## Page excerpt
Finding 1 — Abstract projection truncates to MAX_PLAYERS=4 on a 5-player game

src/simulator/crates/mc-turn/src/abstract_projection.rs:47:

let n = state.players.len().min(MAX_PLAYERS);

MAX_PLAYERS is defined as 4 in src/simulator/crates/mc-ai/src/abstract_state.rs:38. On a 5-clan huge-map game the fifth player is silently dropped from the AbstractRolloutState POD fed to the GPU rollout. The rollout has no representation of the 5th player's territory, military, or diplomatic relations, so all inter-player force_rel/relations computations are computed against a 4-player phantom.

Impact: GPU rollout evaluations systematically misvalue strategic positions in 5-player games. A clan that is diplomatically safe because the 5th player buffers it looks dangerous on the abstract projection, and vice-versa. This degrades MCTS value estimates in the tree, leading to suboptimal early strategic decisions.

Finding 2 — Strategic decision space is O(n²) larger on huge maps

A huge map (128×128 tiles) has ~4× the unit density of a standard map. Each MCTS iteration traverses legal_actions() — which includes all unit move targets and all city build queue choices — so the branching factor is ~4× larger. With MCTS_DECISION_BUDGET_MS=2000 the tree gets ~2000/cost(iter) iterations; on huge-map states with high unit density each iteration is more expensive, giving fewer rollouts per decision. The abstract-projection GPU path mitigates this but only partially, since GPU occupancy is bounded by dispatch queue depth (currently 1024 max per Phase B).

Impact: MCTS makes decisions with shallower trees on huge maps than on standard maps at the same wall-clock budget, leading to greedier near-sighted play.

Finding 3 — T300 turn limit is too tight for huge-map late-game to resolve

Cycle-3 batch: 6/10 games are in_progress at T300 — no winner declared, all 5 clans alive. On standard maps, a decisive victory typically lands at T150-250. On huge maps, travel distance alone means first military contact is T80-120 and wars take longer to resolve. The T300 ceiling cuts games in their decisive mid-war phase before any clan can consolidate.

Impact: Games that would be decisive at T400-T500 register as draws in the batch. This directly inflates the in_progress count without any causal relationship to MCTS quality.

## Provided data
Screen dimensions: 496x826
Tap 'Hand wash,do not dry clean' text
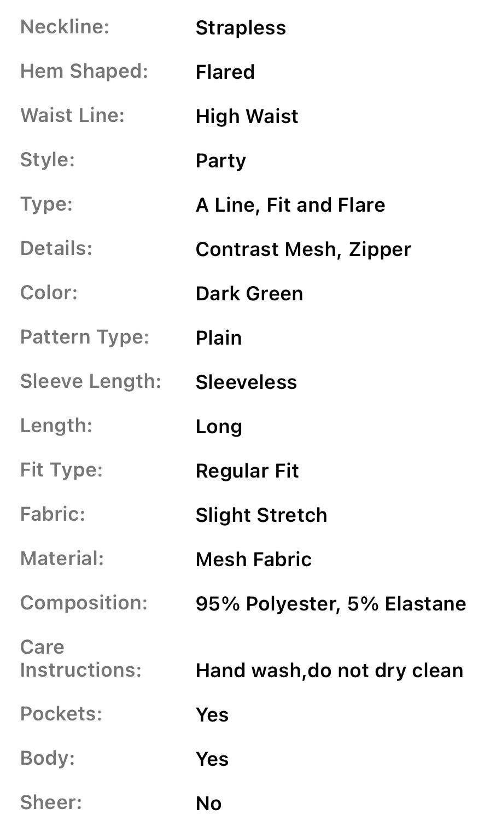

## Jobs
[A] In the simulator findings, how many games in the cycle-3 batch were still in progress at T300?
[B] Continue the simulator findings from their last line.

## Answers given
[A] Six of the ten games.

[B]
Finding 4 — `happiness_pool` is always zero in the abstract projection

src/simulator/crates/mc-turn/src/abstract_projection.rs:99:

// PlayerState has no aggregate `happiness_pool`; per-city happiness
// lives elsewhere. The POD slot stays zero until p1-30 wires it.
happiness_pool: 0,

Happiness is a meaningful differentiator on huge maps where cities are more spread out. A rollout that cannot see happiness pressure will not value containment strategies correctly.

Proposed fix paths

Path A — Raise MAX_PLAYERS to 5, extend AbstractRolloutState POD (highest priority)

src/simulator/crates/mc-ai/src/abstract_state.rs: raise MAX_PLAYERS from 4 to 5. POD grows from 256 to 320 bytes. WGSL shader (rollout.wgsl) must match the new layout; GPU path needs a rebuild.
src/simulator/crates/mc-turn/src/abstract_projection.rs: projection already loops to state.players.len().min(MAX_PLAYERS) — no code change needed beyond the constant.
Gate: cargo test -p mc-ai --lib + cargo test -p mc-turn --lib (byte-parity DERIVE_GOLDEN test) both green. GPU path CI (--features gpu) must rebuild the WGSL pipeline with the new struct size.
Expected improvement: eliminates systematic 5th-player blindness. Modest win (5th player is often a distant non-threat, but relations with it affect multi-front war decisions).

Path B — Raise T300 turn limit for huge-map batch to T500 (lowest risk)

tools/huge-map-5clan.sh: change TURN_LIMIT from 300 to 500.
No code changes. No Rust rebuild required.
Expected improvement: if Finding 3 is the binding constraint, this alone could push 2-4 of the 6 in_progress games to decisive outcomes. If AI quality is the real ceiling (Findings 1+2), it won't help.
Risk: each seed now takes up to 5/3 as long on apricot. With 10-seed batch, total wall time could grow from ~45min to ~75min.

Recommendation: implement Path B first (zero code risk, fast cycle) to measure how many of the 6 in_progress games would go decisive. If ≥2 flip, the 4+2=6/10 gate is met without any Rust changes. Then Path A is a quality improvement on top of that.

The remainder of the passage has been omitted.